As I had originally thought, the issue was due to how the data in the csv file was formatted. The way I was able to solve this issue was by reformatting it to a tuple structure. By reformatting it the following format, I was able to access the address without it splitting the city, state and zip:
'District_Name', 'School_Name', 'Address'
What I was not aware of before was how the data was formatted after being read by the csv reader. When I opened the csv file in excel, or in my text editor, it was in the following format: ['<District>','<school>','<Address>'], but after it was read by the csv reader, it was wrapped by brackets and quotes ["['<District>','<school>','<Address>']"], which were causing the issue of printing in the incorrect format. I realized this by printing each row in the csv as it was being read; before, I was trying to only print the address and was not seeing the extra characters in the output. What I needed to do was remove the extra brackets and quotes from both ends. I was able to find some methods in pythons library that allowed me to complete this task: join, and string manipulation. Below is a snippet of the code used to reformat the csv data:
with open('school_data.csv', "r") as f:
data = csv.reader(f)
for row in data:
school_data = ','.join(row)
school_data = str(school_data)[2:-2].split("', '")
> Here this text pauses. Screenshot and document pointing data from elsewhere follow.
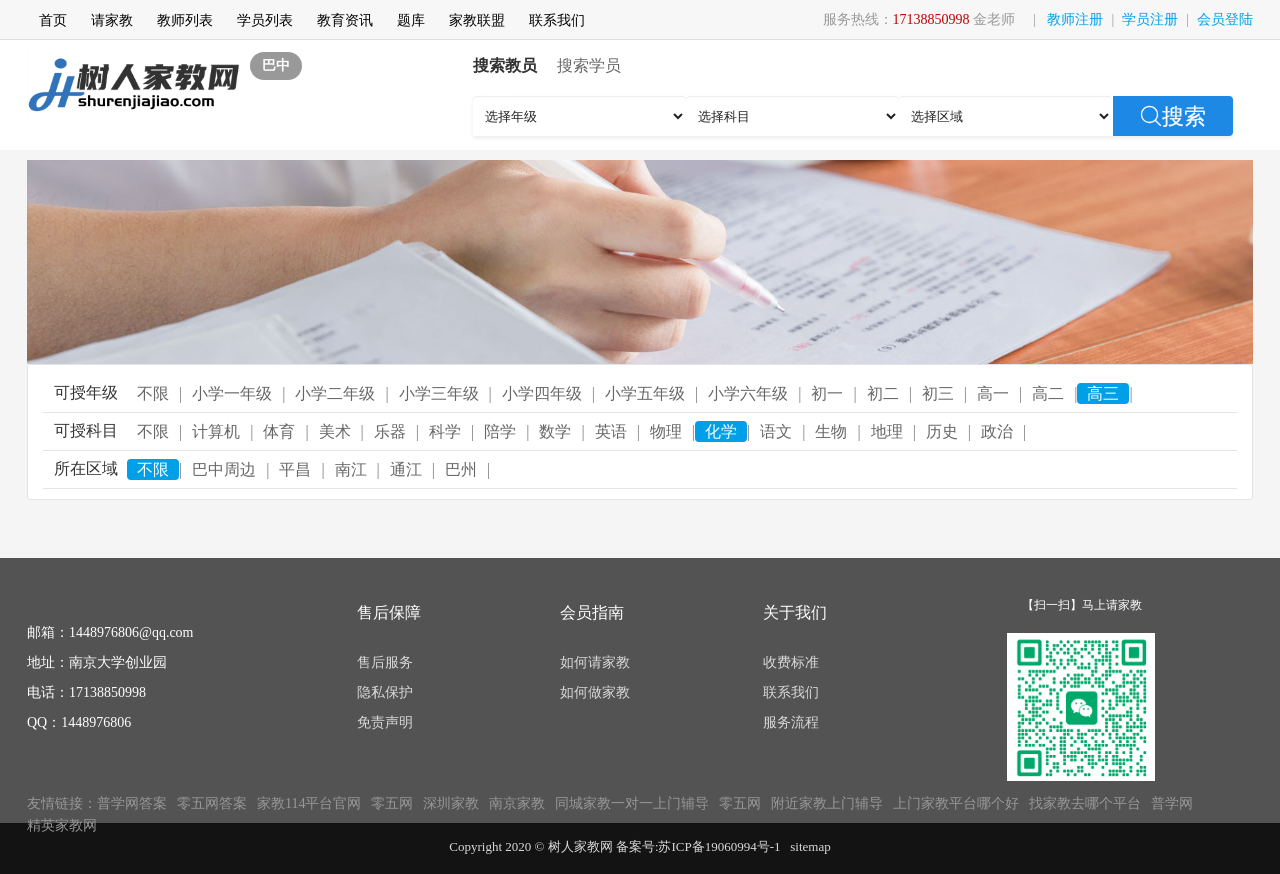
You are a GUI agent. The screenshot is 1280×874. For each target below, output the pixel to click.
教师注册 (1075, 19)
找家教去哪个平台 (1085, 803)
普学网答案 (132, 803)
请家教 (112, 20)
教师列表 (185, 20)
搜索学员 (589, 65)
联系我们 (557, 20)
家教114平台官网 (309, 803)
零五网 (392, 803)
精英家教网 (62, 825)
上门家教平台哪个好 (956, 803)
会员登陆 (1225, 19)
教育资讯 (345, 20)
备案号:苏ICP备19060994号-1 (698, 846)
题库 (411, 20)
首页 (53, 20)
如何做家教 (595, 692)
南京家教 (517, 803)
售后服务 (385, 662)
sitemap (810, 846)
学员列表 (265, 20)
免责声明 (385, 722)
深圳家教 (451, 803)
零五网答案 (212, 803)
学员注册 (1150, 19)
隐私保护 (385, 692)
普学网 (1172, 803)
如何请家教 (595, 662)
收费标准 (791, 662)
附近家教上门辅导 (827, 803)
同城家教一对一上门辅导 (632, 803)
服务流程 (791, 722)
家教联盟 (477, 20)
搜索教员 (505, 65)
I tested this by using a sample data set of school information (for more time efficient testing). By getting it to the tuple format, I was able to print/access the full address, because python was able to differentiate the delimiter from the string elements.
Since I was able to successfully obtain the address from the great schools data, I was able to look into writing the script to make use of Google's Geocoder API. This was a fairly simple task, because Google's geocoder html requests are straight forward. I needed to concurrently read in all of the addresses from the great schools data, make the html geocode request using python's requests library, then appending the found data to respective school's data in my Great Schools data-set.
As I was writing the script, I was thinking about how our triple store will be implemented/created later in the project. I thought it would be nice to start working on tagging our data (make it machine readable) now, vs. having to tackle the issue later. Earlier in my research, I learned about JSON. There are tools like JSON-LD that would make our job of creating our triple store much easier. Since what I currently have is just the data, and not the corresponding identifier for each piece of data, I looked into how to convert it to JSON's key value pair format. After some time of researching how this can be done, I was able to accomplish this task by constructing a dictionary as I was parsing the csv file. Once I finalized writing the csv content to a dictionary format, I was able to use the json.dump() method to create the json encoded file.
Finally, I was ready to replace the previous address information gathered from great schools to the geocoder location data. The benefit of having the geocoder location data for each of "places" is that it is constructed in a way that allows for more effective queries (street number, name, county, state, country, latitude, longitude are all individually tagged). Using their format we will be able to show data per state, county, city etc. which I feel would provide beneficial data for our users. In order to complete this task, I just needed to use python's requests library to make Google's geocoder html request by assigning a base address to a variable, then looping through my list of addresses produced earlier, store the json result into my created dictionary replacing the old location data from Great Schools:
r = requests.get(base_addr+content)
geocoder_result = r.json()
"District" : content,
"School" : content,
"Location" : geocoder_result